:: RECORDS PROVIDED ::
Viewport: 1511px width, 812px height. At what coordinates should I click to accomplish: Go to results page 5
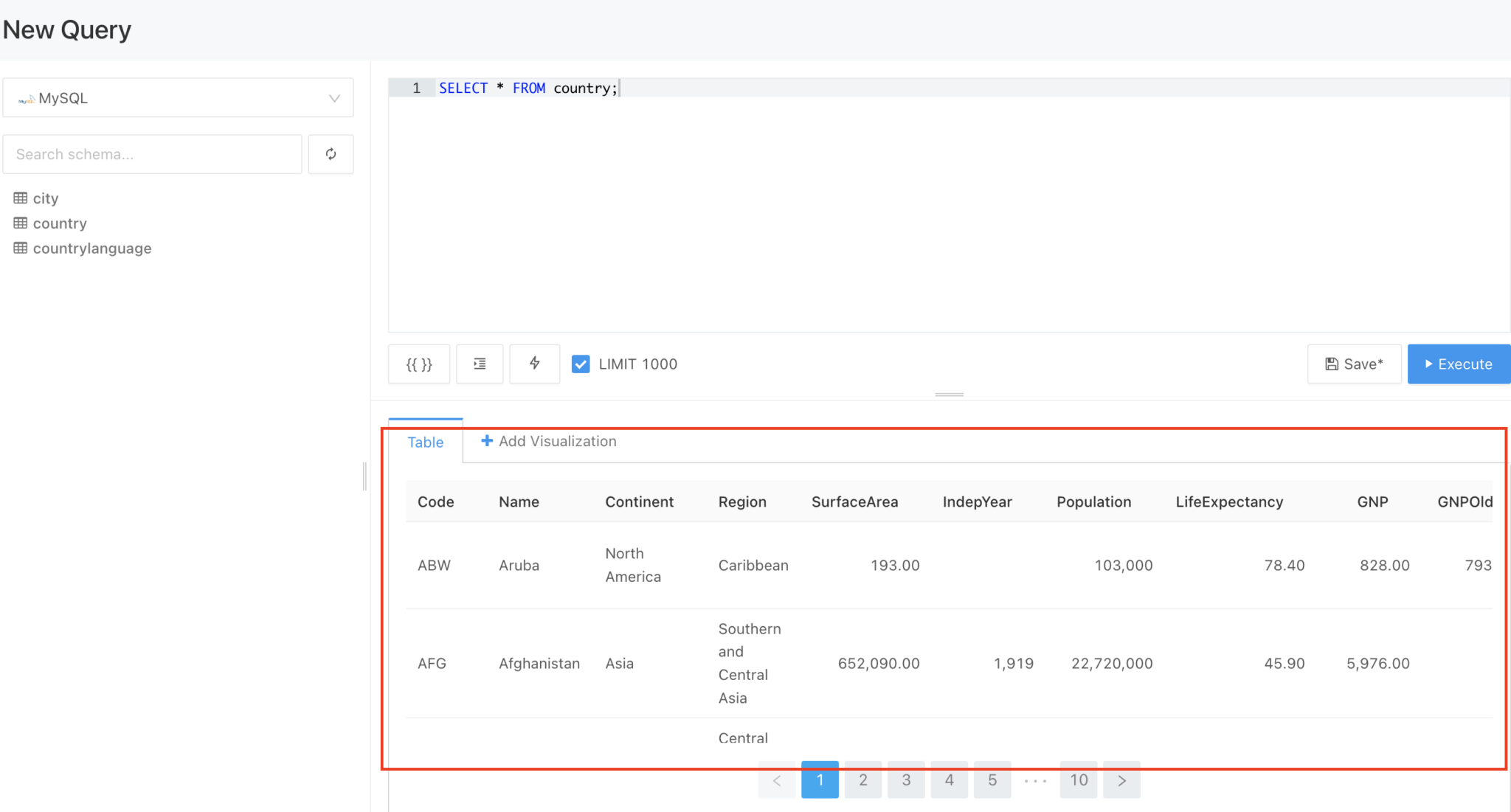992,780
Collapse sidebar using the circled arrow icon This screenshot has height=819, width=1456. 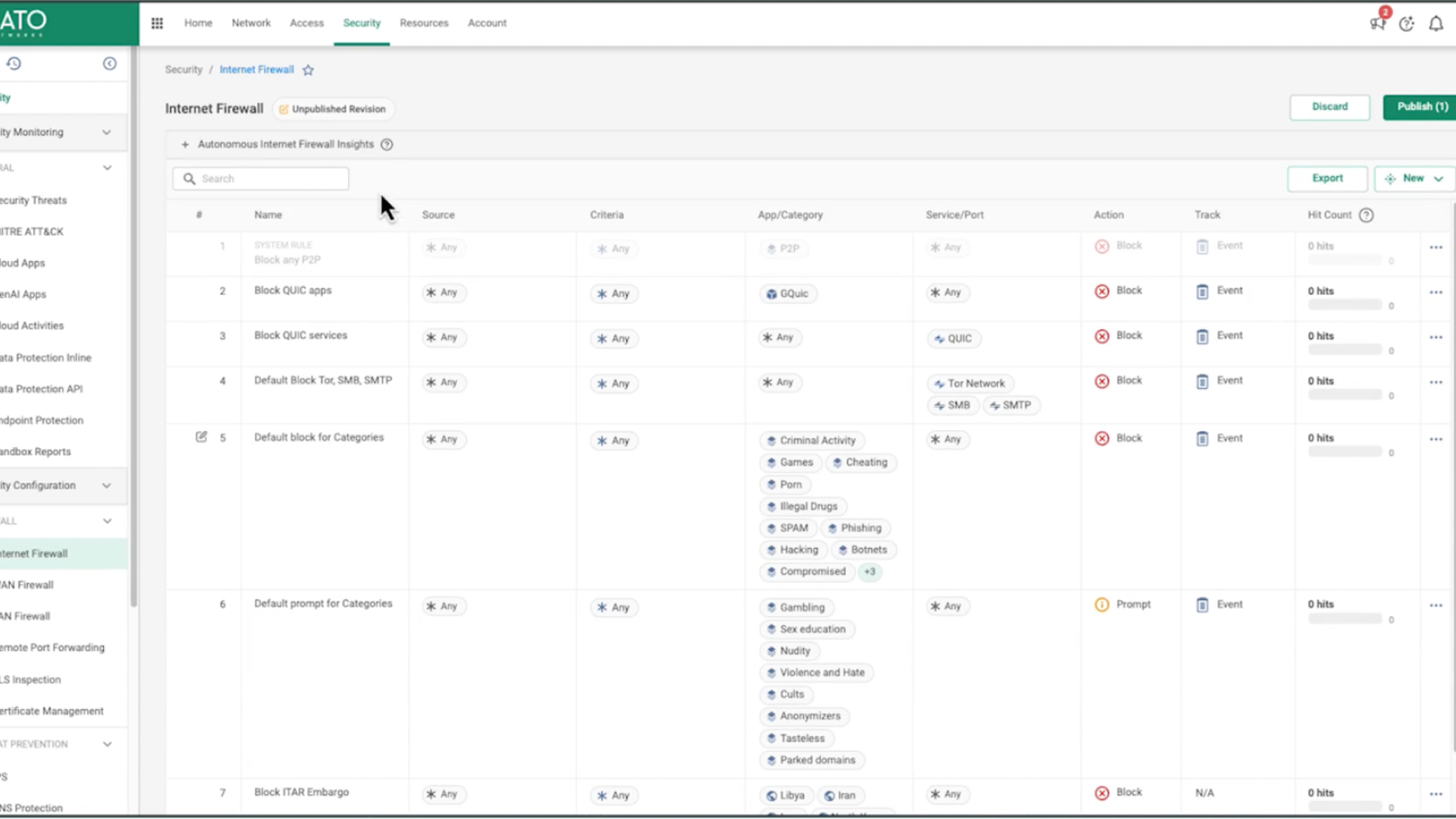pos(110,64)
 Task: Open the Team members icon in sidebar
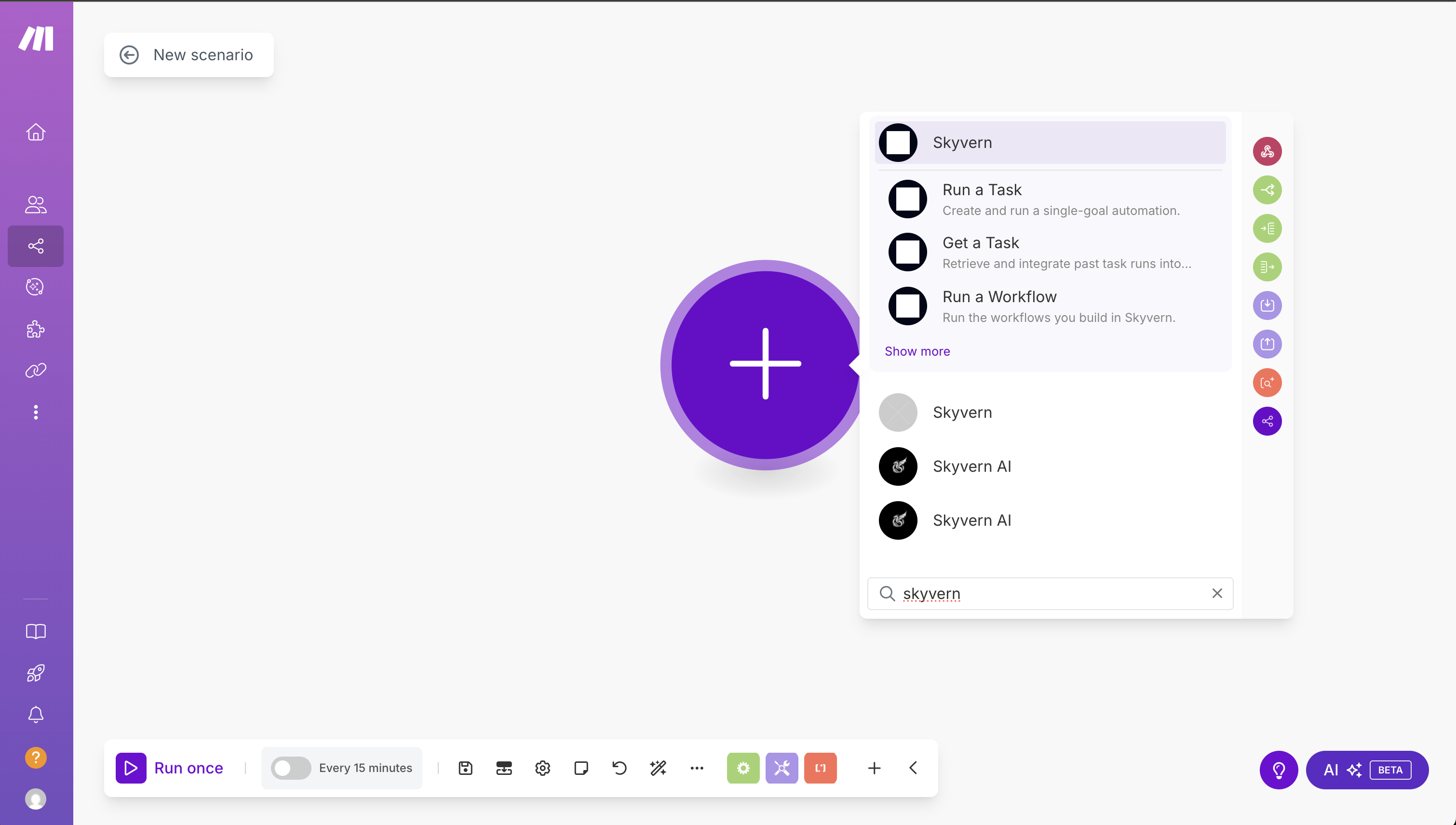click(x=36, y=204)
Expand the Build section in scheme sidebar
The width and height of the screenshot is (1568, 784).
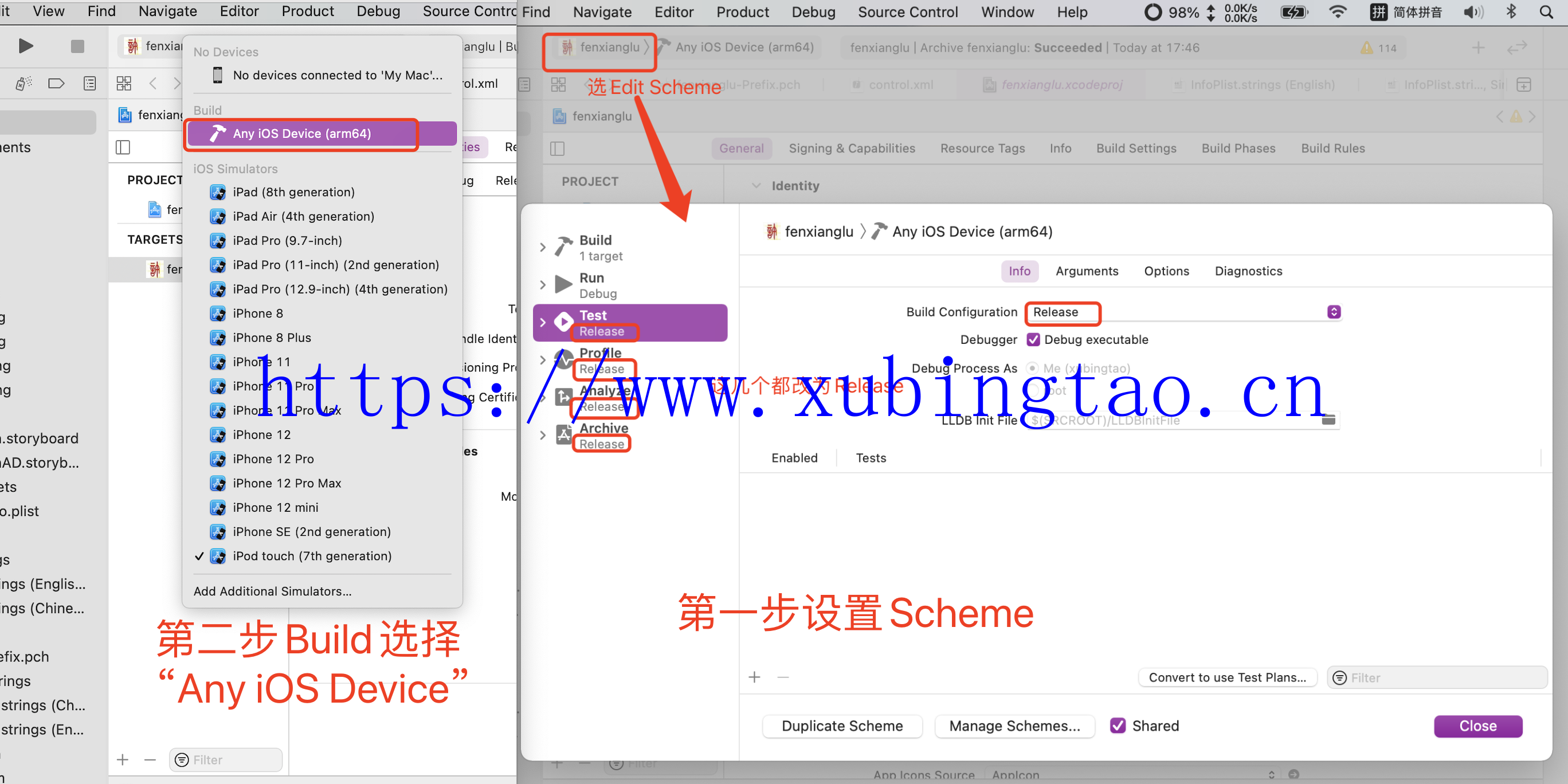click(542, 247)
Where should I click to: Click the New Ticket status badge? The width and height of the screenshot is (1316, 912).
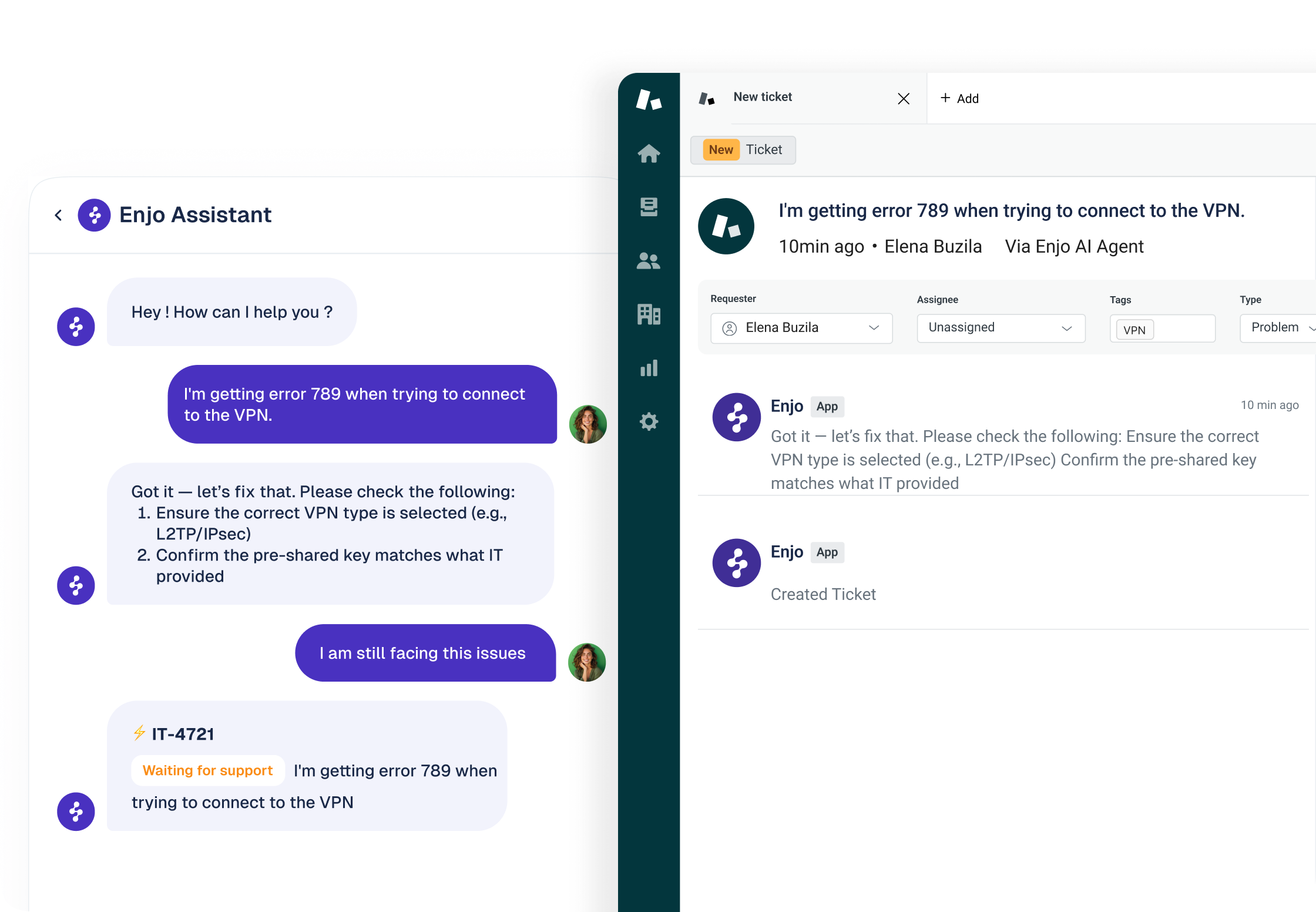(743, 150)

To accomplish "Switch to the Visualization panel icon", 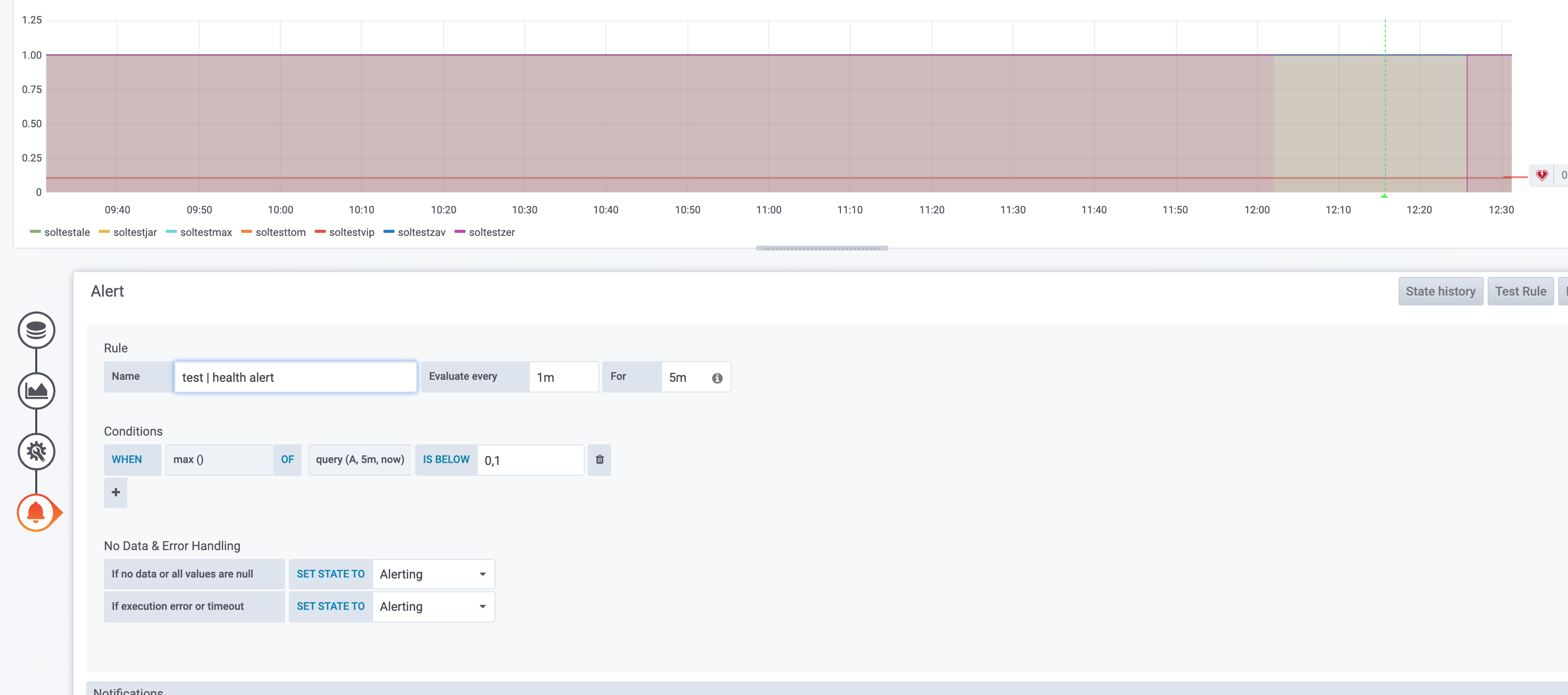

:: ACTIVITY ::
Only the lines from the line with "Task: Open the Team members icon in sidebar" through the final line of the material belong in the answer, copied exactly and without pictures.

:: ANSWER SPACE ::
 Task: Open the Team members icon in sidebar
click(x=36, y=204)
Expand the Build section in scheme sidebar
The width and height of the screenshot is (1568, 784).
click(542, 247)
Where should I click to: Click the New Ticket status badge? The width and height of the screenshot is (1316, 912).
(743, 150)

To accomplish "Switch to the Visualization panel icon", 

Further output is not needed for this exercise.